* _Page extract_:
A mirror held up to an entire world of women’s issues.
A photograph of Licia Ronzulli, an Italian representative to the European Parliament, taken in September 2010 was recently recirculated online, generating much discussion among young Iranian feminists. The bone of contention seems to be what a feminist should think of the image. On one hand, it is a loving picture of a mother and her newborn that cannot but generate sympathy. On the other, the fact that the young mother is a politician and is captured here in a public forum -- a parliament session in Strasbourg -- seems to be jarring to some feminists. Those who are offended apparently wish to project and affirm professional personae unencumbered by patriarchal models that define women as properly mothers alone, like that celebrated and imposed, for example, in the Islamic Republic of Iran (in many ways a gender apartheid state).
Feminism, in any of its many variations and whatever its other goals, strives to empower women. Women's reproductive rights are obviously crucial: if women have the civil right to form families and voluntarily bear children when they choose to, then it becomes imperative that they are able to nourish their children in ways that correspond with their overall situation. While most of us are acutely aware of patriarchal value-systems (religious, secular, or ideological) that abuse women’s reproductive ability to bear children to curtail their rights and confine them to lesser roles, it is also important to remember that while we fight for equal rights in the realm of law and society, we must not forget that if and when women voluntarily choose to have children, then those same laws and norms should apply to their need to, for example, breastfeed wherever they may happen to be.
Until recently in many cultures, breastfeeding was deeply taboo and even explicitly prohibited in public. Often the same societies that have little practical qualms with capitalizing on women’s bodies in pornographic contexts, still deem it unseemly for a mother to openly feed her child in the most natural manner. A publicly bared breast is thus deemed acceptable for male recreational consumption but not for its primary biological function. Not long ago, female members of the British Parliament were asked to breastfeed in public toilets, while on the streets outside, the newsstands were draped with magazines promoting women’s naked flesh.

* _Dataset entries_:
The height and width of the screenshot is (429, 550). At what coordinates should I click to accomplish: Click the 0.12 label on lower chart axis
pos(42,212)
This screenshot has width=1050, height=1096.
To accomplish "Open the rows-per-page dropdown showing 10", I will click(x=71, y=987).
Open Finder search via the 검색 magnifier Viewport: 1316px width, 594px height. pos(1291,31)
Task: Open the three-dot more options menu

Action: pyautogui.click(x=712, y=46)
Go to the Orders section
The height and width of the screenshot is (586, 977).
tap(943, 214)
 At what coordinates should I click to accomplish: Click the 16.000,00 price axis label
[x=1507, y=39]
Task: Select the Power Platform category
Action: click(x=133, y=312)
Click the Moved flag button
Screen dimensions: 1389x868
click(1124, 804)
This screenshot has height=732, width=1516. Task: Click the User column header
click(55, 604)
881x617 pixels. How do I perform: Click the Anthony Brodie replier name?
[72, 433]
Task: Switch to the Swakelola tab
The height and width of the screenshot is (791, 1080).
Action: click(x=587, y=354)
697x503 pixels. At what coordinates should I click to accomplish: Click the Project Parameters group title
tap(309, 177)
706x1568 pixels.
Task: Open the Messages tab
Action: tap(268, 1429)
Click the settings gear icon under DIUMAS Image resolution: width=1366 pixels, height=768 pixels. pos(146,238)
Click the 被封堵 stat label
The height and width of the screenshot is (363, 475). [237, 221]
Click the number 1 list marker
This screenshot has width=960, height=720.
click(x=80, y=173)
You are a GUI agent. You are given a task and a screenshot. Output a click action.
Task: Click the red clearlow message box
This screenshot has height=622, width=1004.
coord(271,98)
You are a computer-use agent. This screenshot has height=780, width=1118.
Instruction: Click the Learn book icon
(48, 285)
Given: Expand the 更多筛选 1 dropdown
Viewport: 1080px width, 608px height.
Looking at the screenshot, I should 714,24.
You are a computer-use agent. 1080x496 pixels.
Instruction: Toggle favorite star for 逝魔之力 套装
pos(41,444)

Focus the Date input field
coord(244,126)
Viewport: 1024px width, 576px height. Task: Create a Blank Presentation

* _Work task_: Write the next part of the essay on breastfeeding and feminism, continuing after its last sentence.

* _Task result_:
Increasingly, women have to fight the devastating marketing policies of breast-milk replacement companies such as Nestlé, which are reportedly responsible for the death of countless children around the world, to provide their children with their own milk, which is medically proven to give children the best start in life. Hence the introduction of sophisticated electric and handheld milk pumps that help mothers store and refrigerate their milk so, when they need to be away from home, someone else can feed their children nutritiously.While I love the gesture in this picture -- that parenthood is an integral part of citizenship and the public workforce -- there is something here to take issue with: the fact that Licia Ronzulli is a member of Silvio Berlusconi's The People of Freedom, which is among the most right-wing, patriarchal political parties in Europe. Before we celebrate or dismiss Ronzulli's act, before we expect one thing or another of women, we must ensure that their rights are secured by law and social practice.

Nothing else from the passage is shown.